計劃無法持久:為何上下文管理對LLM智能體至關重要
Plans Don't Persist: Why Context Management Is Load Bearing for LLM Agents
June 22, 2026
作者: Aman Mehta, Anupam Datta
cs.AI
摘要
長時程智能體依賴於上下文管理:系統會壓縮、摘要並淘汰舊有token,使任務能在有限窗口之外持續進行。唯有當被丟棄的資訊不再需要或被內化時,這種做法才安全。計劃是壓力測試的典型案例:它們在早期被撰寫、用於許多步驟,並且最先被淘汰。我們引入重放配對(replay pairing),這是一種診斷方法,在同一軌跡中分別執行有無歷史計劃的版本,並測量隱藏狀態的餘弦距離。在Llama-3.1-70B中,計劃信號在計劃執行後一步驟達到0.453,隨後在單一動作-觀察步驟中下降4.1倍;HotpotQA則下降12.4倍。這證明標準LLM智能體並未將計劃作為持久狀態向前攜帶,而是依賴計劃保留在上下文之中。L32層探測器可檢測到這種衰減作為診斷,但並非證明其本身能讀取計劃內容。推理模型增加了一項測量混淆因素:它們的`<think>`痕跡會重新推導計劃內容,因此標準去除方法會使已去除條件下仍殘留計劃證據。我們將此命名為推理痕跡混淆因素,並透過嚴格去除來修正,該方法僅從已去除的運行中移除先前的`<think>`區塊。此舉在樣本內恢復了步驟+1信號的+163%,在保留樣本中恢復了+153%,同時對非推理型Llama的影響不大(+4.8%)。在DeepSeek-R1-Distill-Llama-70B上,經Llama訓練的探測器以AUROC 0.748(p=6e-4)進行轉移,而R1專用探測器則達到1.000,這表明R1以不同的隱藏狀態方向編碼計劃信號。最後,壓縮壓力測試顯示了實際代價:單純淘汰計劃使ALFWorld成功率下降34.7個百分點,而透過探測器控制的重新浮現則無法恢復。本研究的貢獻在於提供了一套測量與壓力測試框架,證明智能體關鍵資訊可能是上下文駐留而非持久存在的。上下文管理是承載壓力的關鍵,但僅保護計劃並不足夠。
English
Long-horizon agents depend on context management: systems compress, summarize, and evict old tokens so tasks can continue beyond finite windows. That is safe only when dropped information is no longer needed or has been internalized. Plans are the stress case: they are written early, used for many steps, and first to be evicted. We introduce replay pairing, a diagnostic that runs the same trajectory with and without the plan in history and measures hidden-state cosine distance. On Llama-3.1-70B, plan signal spikes to 0.453 one step after the plan, then falls 4.1x in a single action-observation step; HotpotQA falls 12.4x.
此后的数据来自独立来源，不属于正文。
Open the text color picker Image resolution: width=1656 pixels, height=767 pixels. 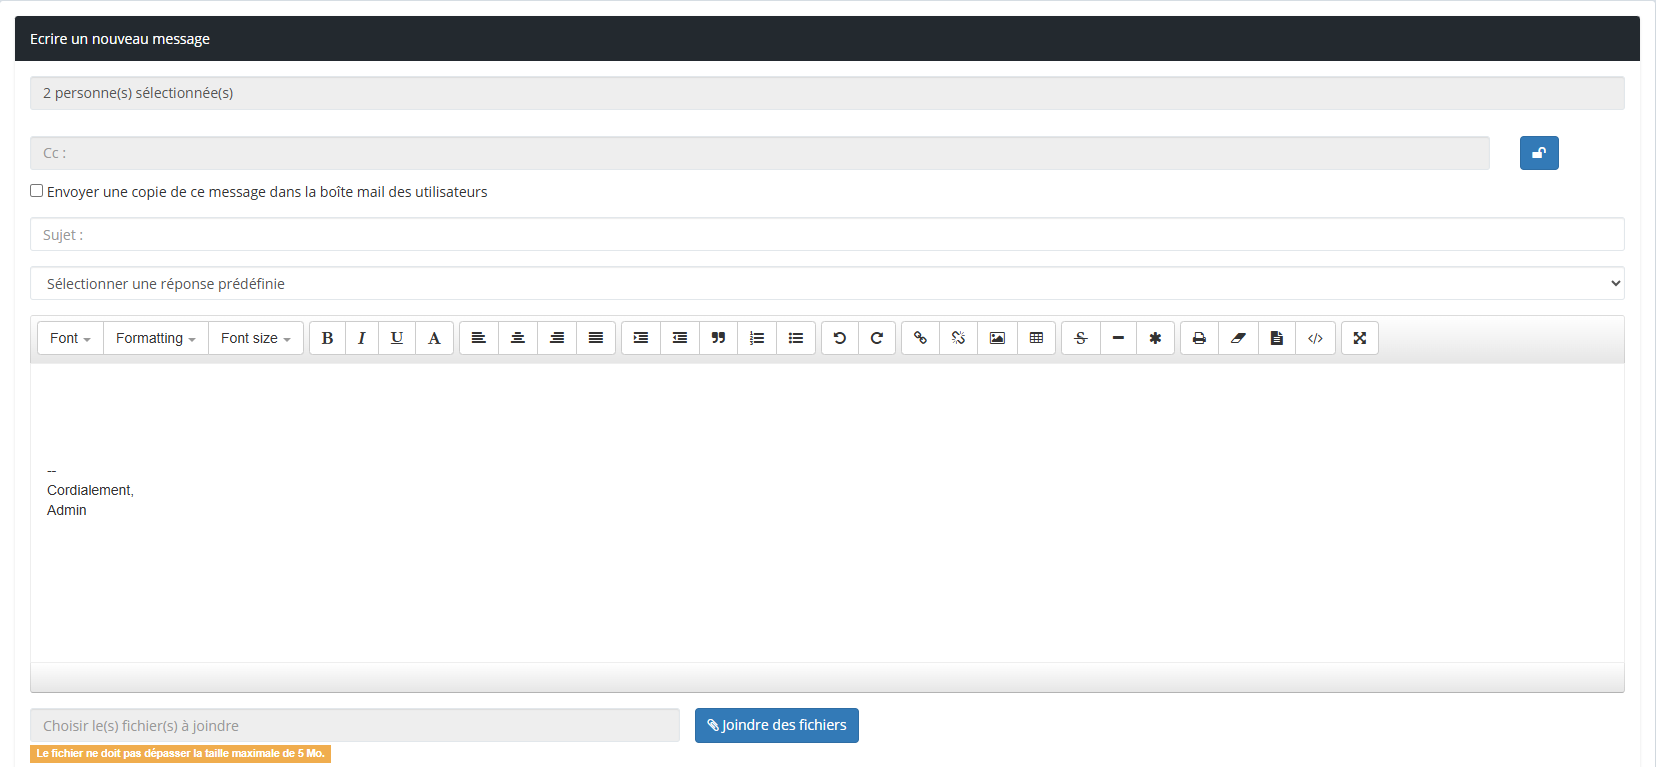[x=434, y=338]
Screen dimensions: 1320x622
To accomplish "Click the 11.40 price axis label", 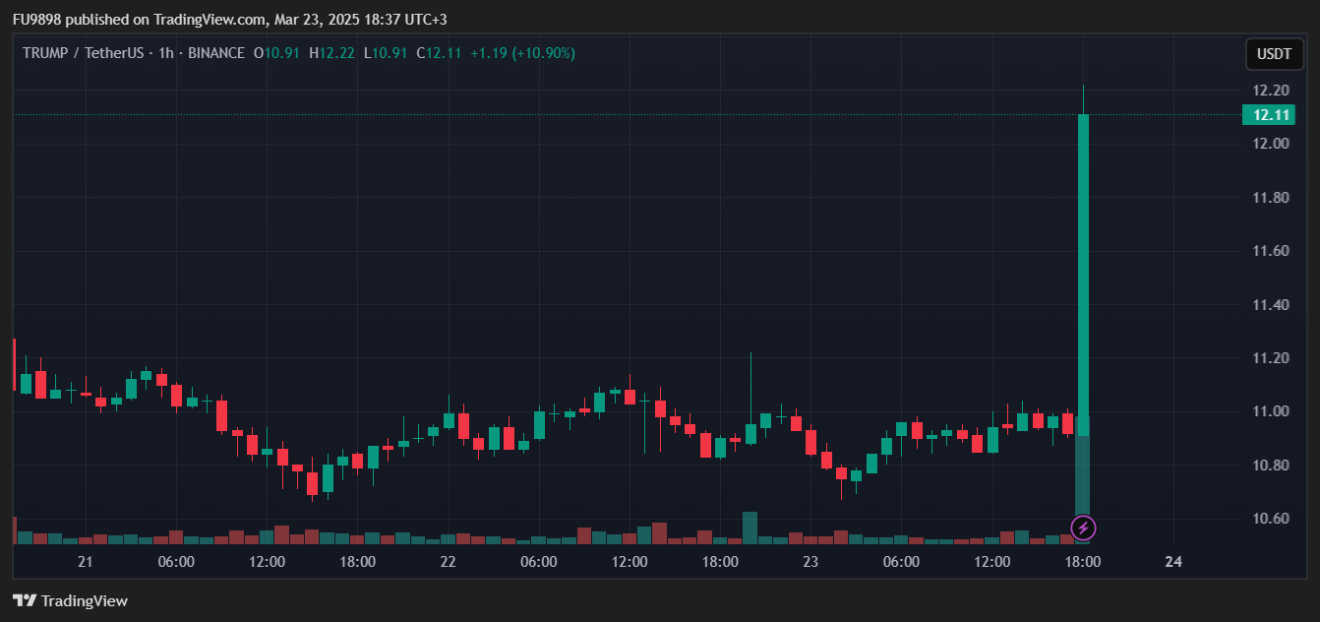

This is evidence that standard LLM agents do not carry plans forward as persistent state, and instead depend on the plan remaining in context. A layer-L32 probe detects this decay as a diagnostic, not as proof that it reads plan content itself. Reasoning models add a measurement confound: their `<think>` traces re-derive plan content, so standard stripping leaves plan evidence in the stripped condition. We name this the reasoning-trace confound and fix it with strict stripping, which removes prior `<think>` blocks from the stripped run only. It recovers +163% of the step+1 signal in-sample and +153% held out, while not meaningfully changing non-reasoning Llama (+4.8%). On DeepSeek-R1-Distill-Llama-70B, a Llama-trained probe transfers at AUROC 0.748 (p=6e-4), while R1-specific probes reach 1.000, suggesting R1 encodes plan signal in a different hidden-state direction. Finally, a compression stress test shows the practical cost: naive plan eviction cuts ALFWorld success by 34.7pp, while probe-gated re-surfacing does not recover it. The contribution is a measurement and stress-test framework showing that agent-critical information can be context-resident rather than persistent. Context management is load bearing, but plan protection alone is not enough.